For this exercise, an exact copy is needed of only the lines from the one containing "You are a GUI" through the end of the data, with pictures left out.

Saved data entries:
---*---
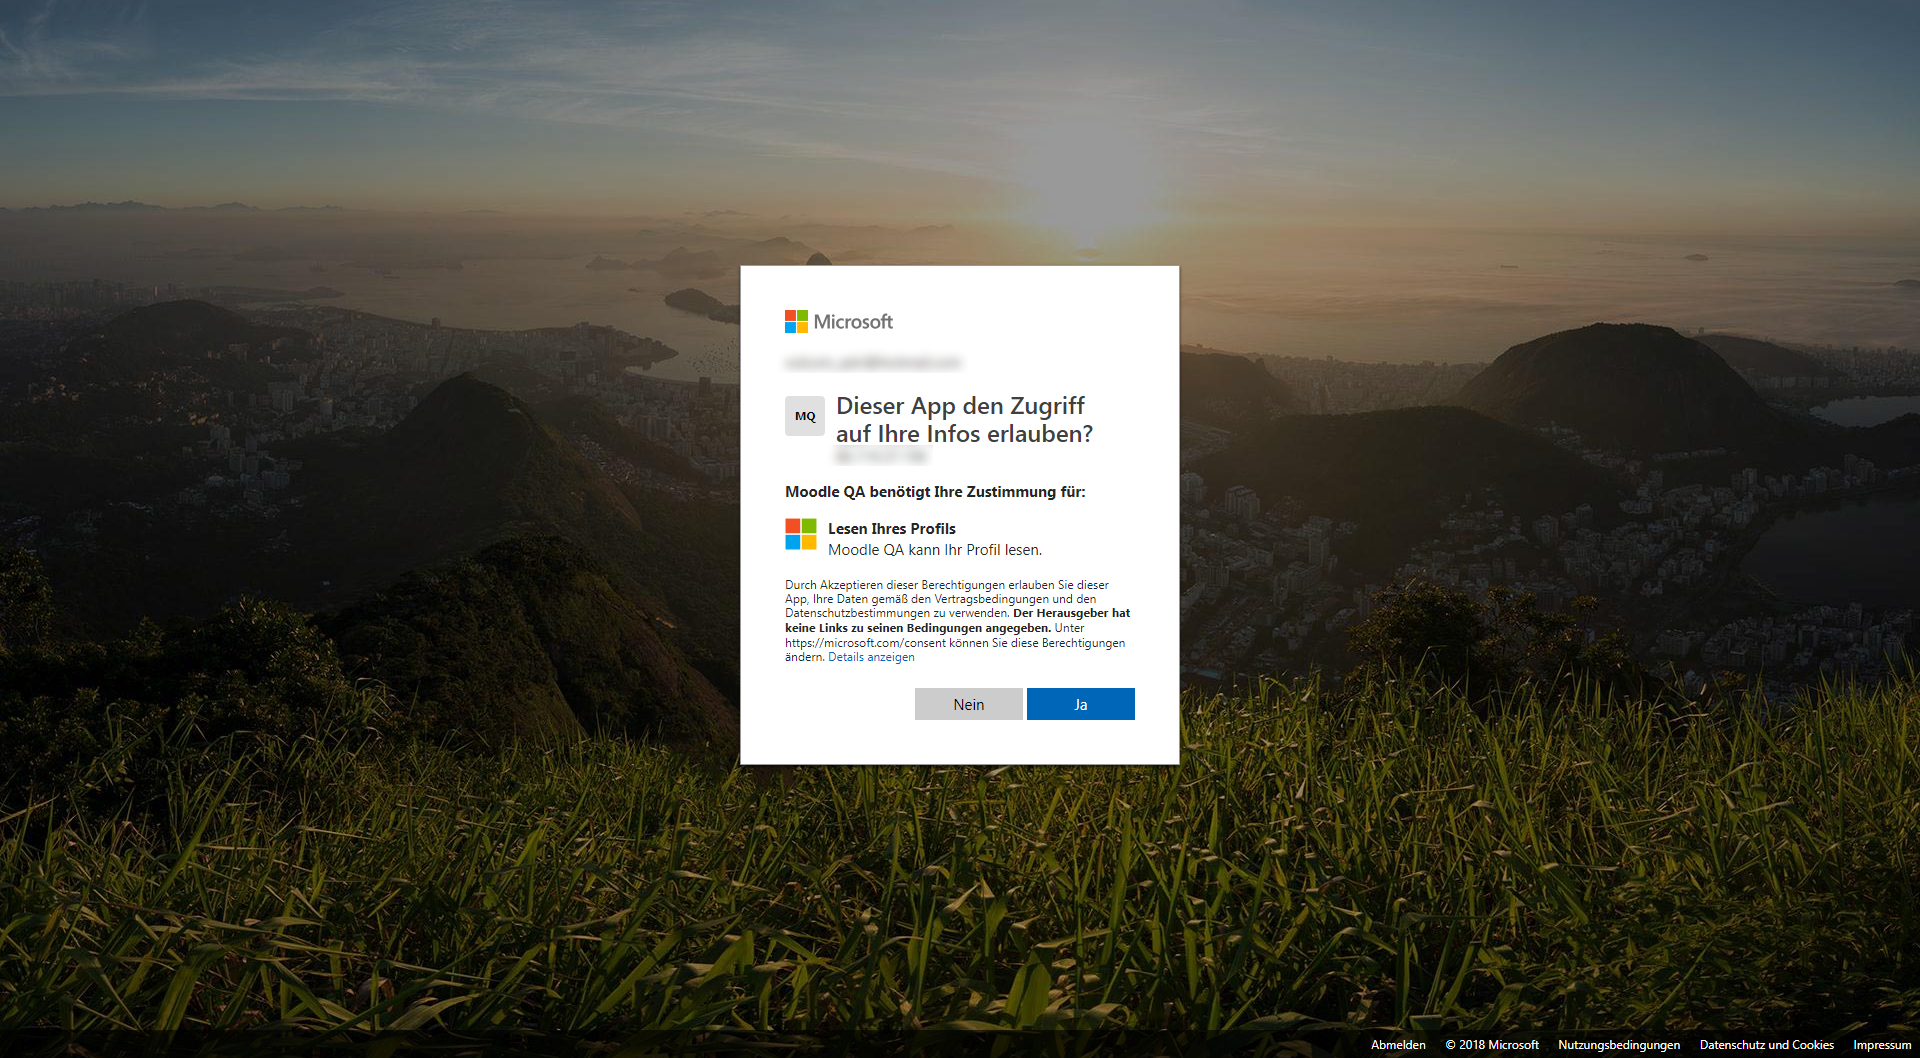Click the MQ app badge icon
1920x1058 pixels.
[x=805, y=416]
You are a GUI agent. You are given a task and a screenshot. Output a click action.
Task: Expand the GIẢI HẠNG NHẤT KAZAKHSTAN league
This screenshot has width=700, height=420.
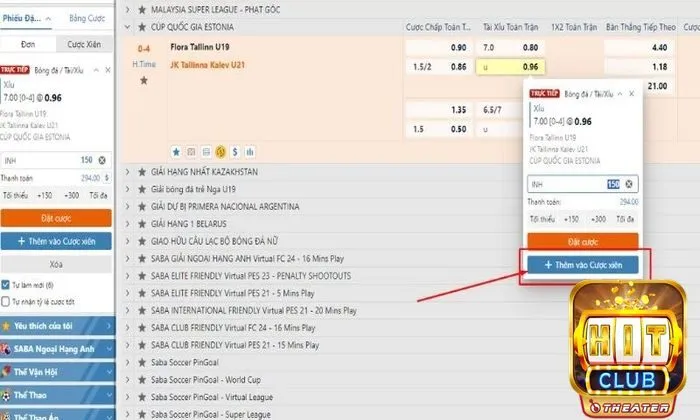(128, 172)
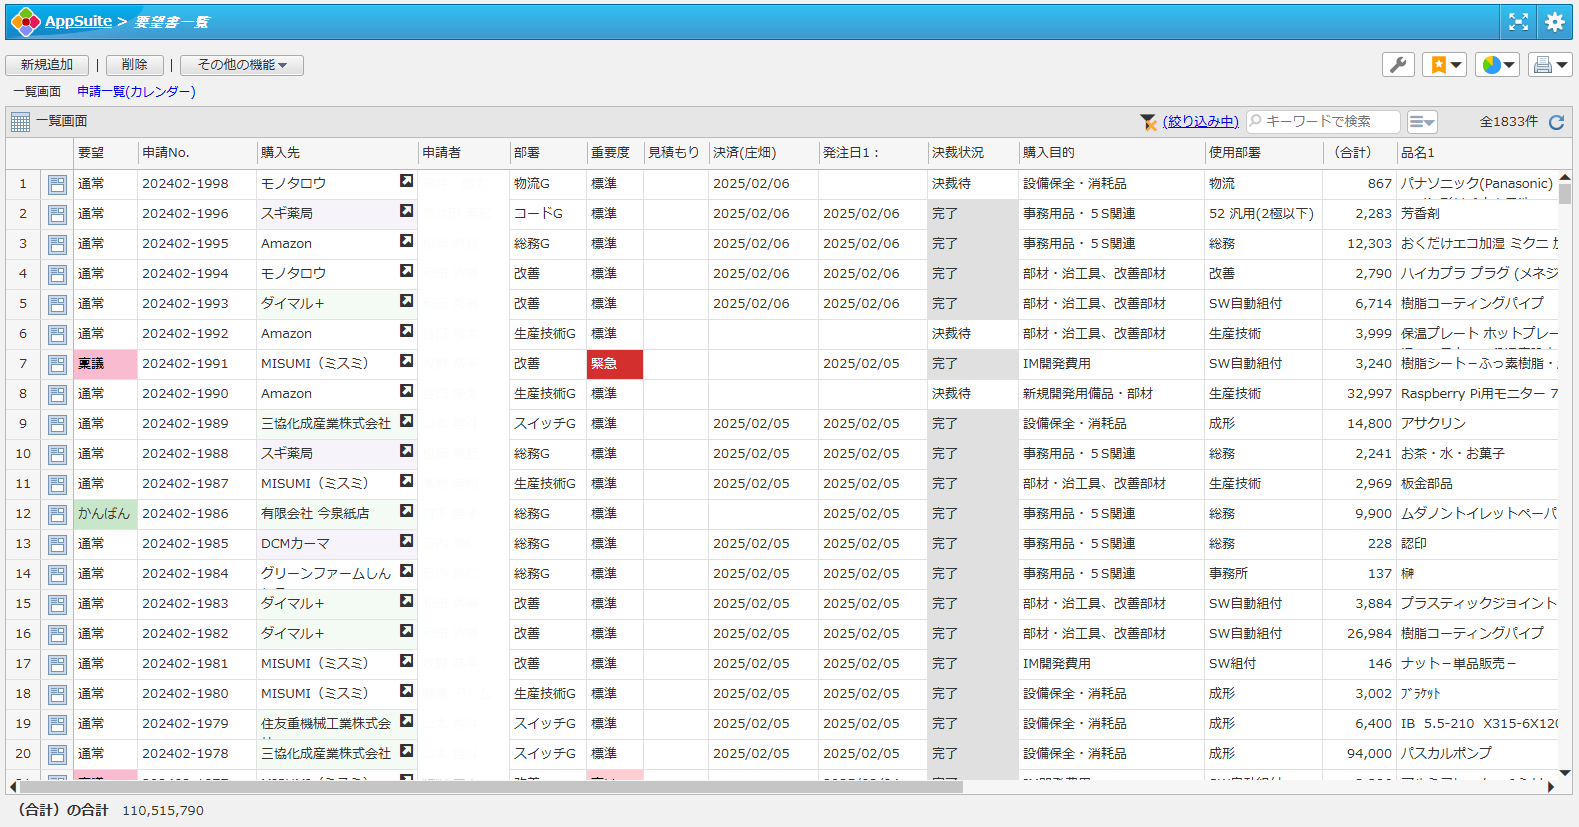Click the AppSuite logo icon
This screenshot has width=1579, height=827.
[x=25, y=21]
---*---
Result:
You are a GUI agent. You are given a task and a screenshot. Output a click action.
Task: Expand the GIẢI HẠNG NHẤT KAZAKHSTAN league
This screenshot has width=700, height=420.
(128, 172)
Click the AppSuite logo icon
This screenshot has width=1579, height=827.
[x=25, y=21]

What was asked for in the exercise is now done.